• [What you should do] Rewrite the items below, putting "drop-down list" in place of "dropdown" and changing nothing else. Leave the pictures out.

-- START OF Provided data --

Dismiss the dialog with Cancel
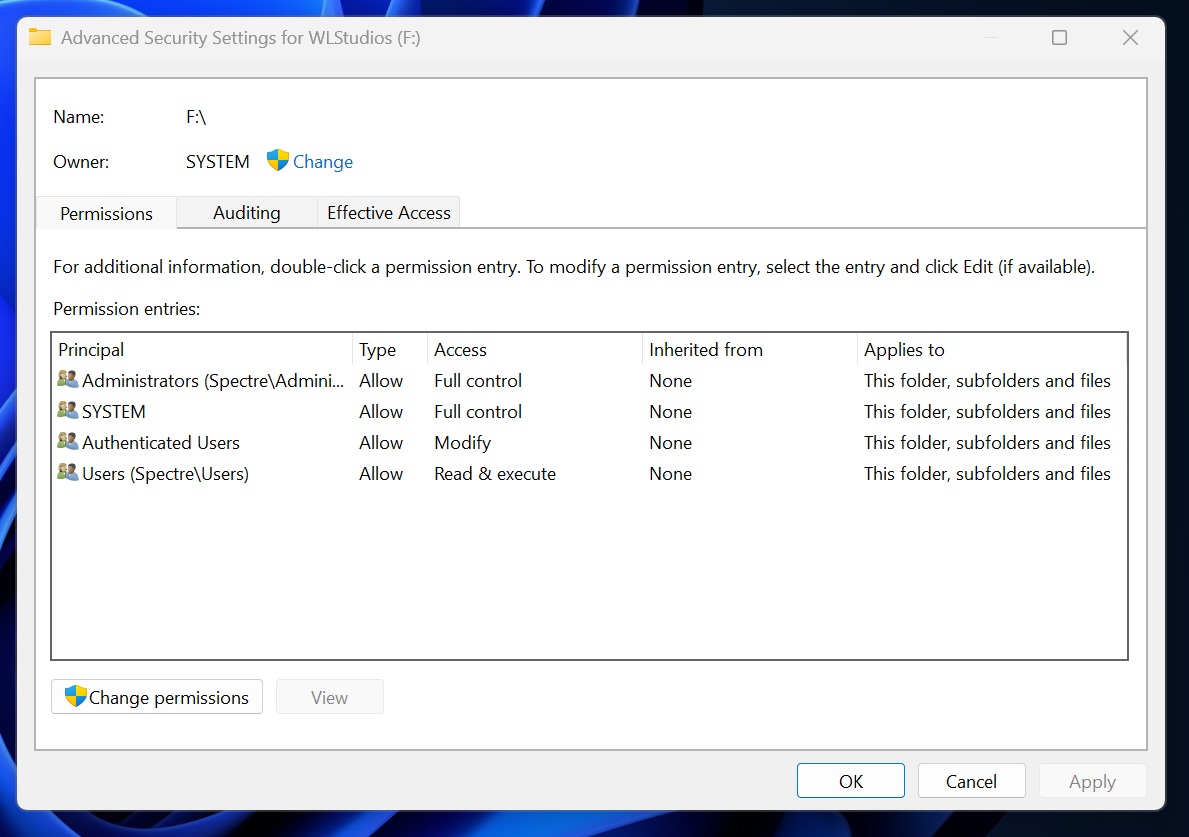tap(971, 780)
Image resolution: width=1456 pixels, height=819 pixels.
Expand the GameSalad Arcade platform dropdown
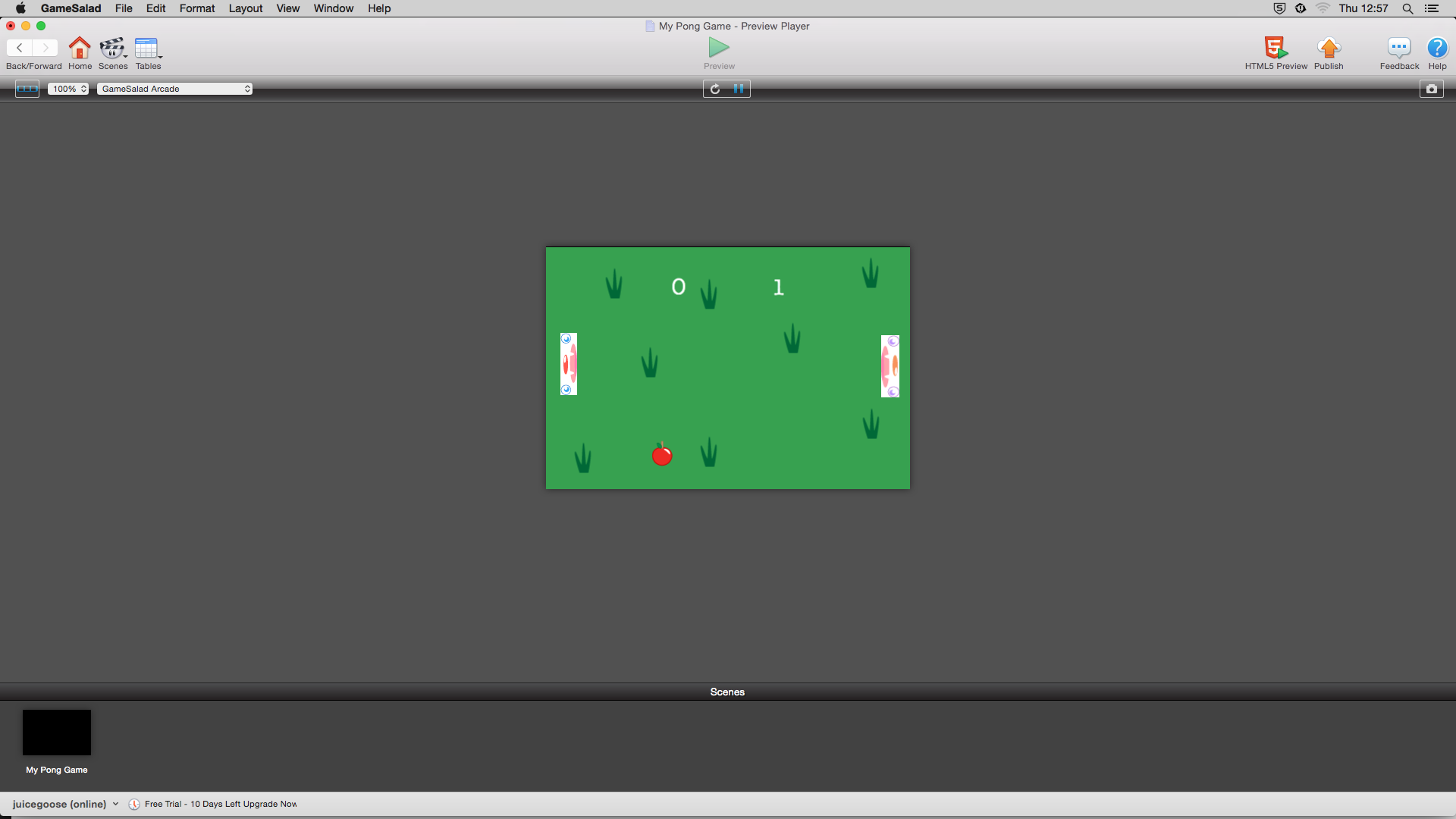tap(174, 89)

-- END OF Provided data --

• [Task answer]
Dismiss the dialog with Cancel
tap(971, 780)
Image resolution: width=1456 pixels, height=819 pixels.
Expand the GameSalad Arcade platform drop-down list
tap(174, 89)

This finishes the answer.